Records supplied
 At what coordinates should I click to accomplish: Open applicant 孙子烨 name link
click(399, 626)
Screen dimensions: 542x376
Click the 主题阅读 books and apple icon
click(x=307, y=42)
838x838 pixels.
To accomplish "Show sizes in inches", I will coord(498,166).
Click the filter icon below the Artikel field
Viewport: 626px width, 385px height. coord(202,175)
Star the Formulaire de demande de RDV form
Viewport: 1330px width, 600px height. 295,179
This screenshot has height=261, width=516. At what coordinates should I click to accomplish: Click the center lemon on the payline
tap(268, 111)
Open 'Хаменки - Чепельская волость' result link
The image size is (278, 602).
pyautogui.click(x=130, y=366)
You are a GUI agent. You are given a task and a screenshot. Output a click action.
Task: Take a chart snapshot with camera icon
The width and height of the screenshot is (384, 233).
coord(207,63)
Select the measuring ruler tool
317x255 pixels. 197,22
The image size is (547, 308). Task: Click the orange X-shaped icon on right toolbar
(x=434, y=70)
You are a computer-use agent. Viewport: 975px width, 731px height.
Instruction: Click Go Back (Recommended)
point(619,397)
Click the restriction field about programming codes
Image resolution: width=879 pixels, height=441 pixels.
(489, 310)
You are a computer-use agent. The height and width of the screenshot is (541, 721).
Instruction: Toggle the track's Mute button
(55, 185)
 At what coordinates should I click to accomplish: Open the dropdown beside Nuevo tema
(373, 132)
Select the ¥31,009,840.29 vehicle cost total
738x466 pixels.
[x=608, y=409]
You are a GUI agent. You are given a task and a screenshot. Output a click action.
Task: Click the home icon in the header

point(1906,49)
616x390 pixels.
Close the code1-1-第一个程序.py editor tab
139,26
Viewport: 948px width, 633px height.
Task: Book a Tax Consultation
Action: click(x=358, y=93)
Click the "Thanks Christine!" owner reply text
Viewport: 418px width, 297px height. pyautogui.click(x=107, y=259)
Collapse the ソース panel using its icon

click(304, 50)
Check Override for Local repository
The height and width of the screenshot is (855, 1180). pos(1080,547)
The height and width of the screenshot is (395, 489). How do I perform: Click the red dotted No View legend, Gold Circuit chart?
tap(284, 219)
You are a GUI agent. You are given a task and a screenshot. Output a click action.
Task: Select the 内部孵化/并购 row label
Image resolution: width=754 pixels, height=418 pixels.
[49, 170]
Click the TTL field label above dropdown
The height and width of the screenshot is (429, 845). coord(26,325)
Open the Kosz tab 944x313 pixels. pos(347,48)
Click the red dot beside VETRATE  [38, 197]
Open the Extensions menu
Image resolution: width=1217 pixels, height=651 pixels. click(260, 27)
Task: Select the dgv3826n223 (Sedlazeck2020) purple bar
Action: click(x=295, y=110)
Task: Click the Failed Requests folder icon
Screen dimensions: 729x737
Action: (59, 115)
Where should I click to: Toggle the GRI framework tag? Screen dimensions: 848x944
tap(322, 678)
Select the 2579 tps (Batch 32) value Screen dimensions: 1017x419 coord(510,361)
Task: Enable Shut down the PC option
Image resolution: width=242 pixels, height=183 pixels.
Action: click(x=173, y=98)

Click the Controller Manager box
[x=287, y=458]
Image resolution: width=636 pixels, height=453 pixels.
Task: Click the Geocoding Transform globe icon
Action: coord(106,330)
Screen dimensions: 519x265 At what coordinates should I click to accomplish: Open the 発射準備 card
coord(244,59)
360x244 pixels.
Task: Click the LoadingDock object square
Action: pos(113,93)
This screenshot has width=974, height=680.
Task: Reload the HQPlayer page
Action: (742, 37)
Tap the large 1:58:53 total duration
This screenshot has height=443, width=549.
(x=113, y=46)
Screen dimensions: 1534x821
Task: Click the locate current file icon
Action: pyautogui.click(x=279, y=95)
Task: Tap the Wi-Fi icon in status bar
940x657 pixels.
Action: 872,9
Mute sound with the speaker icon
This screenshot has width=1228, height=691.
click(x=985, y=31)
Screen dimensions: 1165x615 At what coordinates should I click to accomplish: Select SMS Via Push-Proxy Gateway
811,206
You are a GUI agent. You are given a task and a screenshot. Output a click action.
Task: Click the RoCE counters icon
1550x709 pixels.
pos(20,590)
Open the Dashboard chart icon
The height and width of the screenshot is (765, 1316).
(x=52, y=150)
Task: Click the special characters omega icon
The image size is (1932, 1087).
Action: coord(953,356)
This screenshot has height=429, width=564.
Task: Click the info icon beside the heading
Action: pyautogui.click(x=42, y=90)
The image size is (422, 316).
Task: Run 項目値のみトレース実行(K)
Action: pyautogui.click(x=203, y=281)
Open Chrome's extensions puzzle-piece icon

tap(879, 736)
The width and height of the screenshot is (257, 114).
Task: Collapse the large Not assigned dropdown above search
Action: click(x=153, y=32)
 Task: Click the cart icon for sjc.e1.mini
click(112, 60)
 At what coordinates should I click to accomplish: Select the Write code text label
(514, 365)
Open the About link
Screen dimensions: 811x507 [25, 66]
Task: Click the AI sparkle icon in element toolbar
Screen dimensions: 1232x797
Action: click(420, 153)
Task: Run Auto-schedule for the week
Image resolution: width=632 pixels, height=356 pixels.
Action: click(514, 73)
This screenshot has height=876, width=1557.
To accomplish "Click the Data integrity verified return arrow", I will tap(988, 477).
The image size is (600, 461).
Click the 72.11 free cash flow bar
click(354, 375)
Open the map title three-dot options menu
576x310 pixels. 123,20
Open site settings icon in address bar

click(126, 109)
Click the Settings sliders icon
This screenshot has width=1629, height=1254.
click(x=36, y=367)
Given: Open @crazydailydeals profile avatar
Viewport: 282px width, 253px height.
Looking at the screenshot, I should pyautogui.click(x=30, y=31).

Set task
Please print every one of the entries above again, unchanged and word for word.

The result
 At what coordinates should I click to accomplish: Open applicant 孙子烨 name link
click(399, 626)
Screen dimensions: 542x376
Click the 主题阅读 books and apple icon
click(x=307, y=42)
838x838 pixels.
To accomplish "Show sizes in inches", I will coord(498,166).
Click the filter icon below the Artikel field
Viewport: 626px width, 385px height. coord(202,175)
Star the Formulaire de demande de RDV form
Viewport: 1330px width, 600px height. 295,179
This screenshot has height=261, width=516. At what coordinates should I click to accomplish: Click the center lemon on the payline
tap(268, 111)
Open 'Хаменки - Чепельская волость' result link
The image size is (278, 602).
pyautogui.click(x=130, y=366)
You are a GUI agent. You are given a task and a screenshot. Output a click action.
Task: Take a chart snapshot with camera icon
The width and height of the screenshot is (384, 233).
coord(207,63)
Select the measuring ruler tool
317x255 pixels. 197,22
The image size is (547, 308). Task: Click the orange X-shaped icon on right toolbar
(x=434, y=70)
You are a computer-use agent. Viewport: 975px width, 731px height.
Instruction: Click Go Back (Recommended)
point(619,397)
Click the restriction field about programming codes
Image resolution: width=879 pixels, height=441 pixels.
(489, 310)
You are a computer-use agent. The height and width of the screenshot is (541, 721).
Instruction: Toggle the track's Mute button
(55, 185)
 At what coordinates should I click to accomplish: Open the dropdown beside Nuevo tema
(373, 132)
Select the ¥31,009,840.29 vehicle cost total
738x466 pixels.
[x=608, y=409]
You are a GUI agent. You are given a task and a screenshot. Output a click action.
Task: Click the home icon in the header

point(1906,49)
616x390 pixels.
Close the code1-1-第一个程序.py editor tab
139,26
Viewport: 948px width, 633px height.
Task: Book a Tax Consultation
Action: click(x=358, y=93)
Click the "Thanks Christine!" owner reply text
Viewport: 418px width, 297px height. pyautogui.click(x=107, y=259)
Collapse the ソース panel using its icon

click(304, 50)
Check Override for Local repository
The height and width of the screenshot is (855, 1180). pos(1080,547)
The height and width of the screenshot is (395, 489). How do I perform: Click the red dotted No View legend, Gold Circuit chart?
tap(284, 219)
You are a GUI agent. You are given a task and a screenshot. Output a click action.
Task: Select the 内部孵化/并购 row label
Image resolution: width=754 pixels, height=418 pixels.
[49, 170]
Click the TTL field label above dropdown
The height and width of the screenshot is (429, 845). coord(26,325)
Open the Kosz tab 944x313 pixels. pos(347,48)
Click the red dot beside VETRATE  [38, 197]
Open the Extensions menu
Image resolution: width=1217 pixels, height=651 pixels. click(260, 27)
Task: Select the dgv3826n223 (Sedlazeck2020) purple bar
Action: click(x=295, y=110)
Task: Click the Failed Requests folder icon
Screen dimensions: 729x737
Action: (59, 115)
Where should I click to: Toggle the GRI framework tag? Screen dimensions: 848x944
tap(322, 678)
Select the 2579 tps (Batch 32) value Screen dimensions: 1017x419 coord(510,361)
Task: Enable Shut down the PC option
Image resolution: width=242 pixels, height=183 pixels.
Action: click(x=173, y=98)

Click the Controller Manager box
[x=287, y=458]
Image resolution: width=636 pixels, height=453 pixels.
Task: Click the Geocoding Transform globe icon
Action: coord(106,330)
Screen dimensions: 519x265 At what coordinates should I click to accomplish: Open the 発射準備 card
coord(244,59)
360x244 pixels.
Task: Click the LoadingDock object square
Action: pos(113,93)
This screenshot has width=974, height=680.
Task: Reload the HQPlayer page
Action: (742, 37)
Tap the large 1:58:53 total duration
This screenshot has height=443, width=549.
(x=113, y=46)
Screen dimensions: 1534x821
Task: Click the locate current file icon
Action: pyautogui.click(x=279, y=95)
Task: Tap the Wi-Fi icon in status bar
940x657 pixels.
Action: 872,9
Mute sound with the speaker icon
This screenshot has width=1228, height=691.
click(x=985, y=31)
Screen dimensions: 1165x615 At what coordinates should I click to accomplish: Select SMS Via Push-Proxy Gateway
811,206
You are a GUI agent. You are given a task and a screenshot. Output a click action.
Task: Click the RoCE counters icon
1550x709 pixels.
pos(20,590)
Open the Dashboard chart icon
The height and width of the screenshot is (765, 1316).
(x=52, y=150)
Task: Click the special characters omega icon
The image size is (1932, 1087).
Action: coord(953,356)
This screenshot has height=429, width=564.
Task: Click the info icon beside the heading
Action: pyautogui.click(x=42, y=90)
The image size is (422, 316).
Task: Run 項目値のみトレース実行(K)
Action: pyautogui.click(x=203, y=281)
Open Chrome's extensions puzzle-piece icon

tap(879, 736)
The width and height of the screenshot is (257, 114).
Task: Collapse the large Not assigned dropdown above search
Action: click(x=153, y=32)
 Task: Click the cart icon for sjc.e1.mini
click(112, 60)
 At what coordinates should I click to accomplish: Select the Write code text label
(514, 365)
Open the About link
Screen dimensions: 811x507 [25, 66]
Task: Click the AI sparkle icon in element toolbar
Screen dimensions: 1232x797
Action: click(420, 153)
Task: Run Auto-schedule for the week
Image resolution: width=632 pixels, height=356 pixels.
Action: click(514, 73)
This screenshot has height=876, width=1557.
To accomplish "Click the Data integrity verified return arrow", I will tap(988, 477).
The image size is (600, 461).
Click the 72.11 free cash flow bar
click(354, 375)
Open the map title three-dot options menu
576x310 pixels. 123,20
Open site settings icon in address bar

click(126, 109)
Click the Settings sliders icon
This screenshot has width=1629, height=1254.
click(x=36, y=367)
Given: Open @crazydailydeals profile avatar
Viewport: 282px width, 253px height.
Looking at the screenshot, I should pyautogui.click(x=30, y=31).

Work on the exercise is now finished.